105.13 Modelling the Impact of a “Helicopter-First” Model of Aeromedical Retrieval

W. A. Smedley2, J. D. Kerby3, P. L. Bosarge3, D. B. Cox3, R. L. Griffin4, S. W. Stephens5, K. L. Stone2, J. O. Jansen3  1University Of Alabama at Birmingham,Division Of Acute Care Surgery,Birmingham, Alabama, USA 2University Of Alabama at Birmingham,School Of Medicine,Birmingham, Alabama, USA 3University Of Alabama at Birmingham,Center For Injury Science, Division Of Acute Care Surgery, Department Of Surgery,Birmingham, Alabama, USA 4University Of Alabama at Birmingham,Department Of Epidemiology, School Of Public Health,Birmingham, Alabama, USA 5University Of Alabama at Birmingham,Alabama Resuscitation Center, Department Of Emergency Medicine,Birmingham, Alabama, USA

Introduction:  Helicopters are an essential part of emergency care systems in the United States and every year thousands of critically ill patients rely on air transport for survival. Trauma systems, in particular, have been developed around the concept of taking the patient directly to definitive care. However, in many locations, ground EMS are dispatched to the scene of an incident first, to assess the patient, and then call for a helicopter if needed. The time to definitive care therefore includes the helicopter’s flight “out” (to the scene), as well as flight “in” (to the trauma center). In addition to flight time, “mission ground time” (launch, landing, loading, and takeoff) has to be considered. As a result, the area and population from which casualties can be taken to level I and II trauma centers within a set time is often smaller than expected. We hypothesized that the primary dispatch of helicopters, to selected incidents, would increase the number of residents who might benefit from aeromedical retrieval. The aim of this study was, therefore, to compare the population coverage of these two models of service delivery in a single state.

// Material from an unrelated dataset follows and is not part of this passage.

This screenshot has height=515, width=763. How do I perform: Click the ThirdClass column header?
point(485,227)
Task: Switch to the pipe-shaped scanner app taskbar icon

Methods:  Geospatial analysis was utilized and based on georeferenced population data obtained from the U.S. Census Bureau. Ground-EMS-first coverage was calculated using elliptical coverage areas based on the location of helicopter bases, and level I and II trauma centers, using Microsoft Excel and arcGISTM. Heli-first coverage was evaluated by calculating circular isochrones around level I and II trauma centers, with a radius of 60 minute flight time, assuming a cruising speed of 246 km/hr.

Results: A heli-first policy would permit 4,633,063 residents, or 97% of the state’s population, to reach a level I trauma center within one flight hour. Furthermore, the state’s entire population would be able to reach a level I or II trauma center within one hour. This is in contrast to the traditional Ground-EMS-first approach which, under optimal conditions, permits 27% of the state’s population to reach a level I trauma center, and 60% of the state’s population to reach a level I or II within one hour.

Conclusion: Dispatching a helicopter as a first response is a contemporary approach to patient transport that provides relative quick access to specialist care for a large proportion of the population. However, such a policy would require additional, costly aeromedical resources. Our modelling only considers the “inbound” travel time, and not the time to reach a casualty, which may be short when local resources are used. Combined dispatch of local ground EMS units, and helicopters, may be optimal, but requires further study.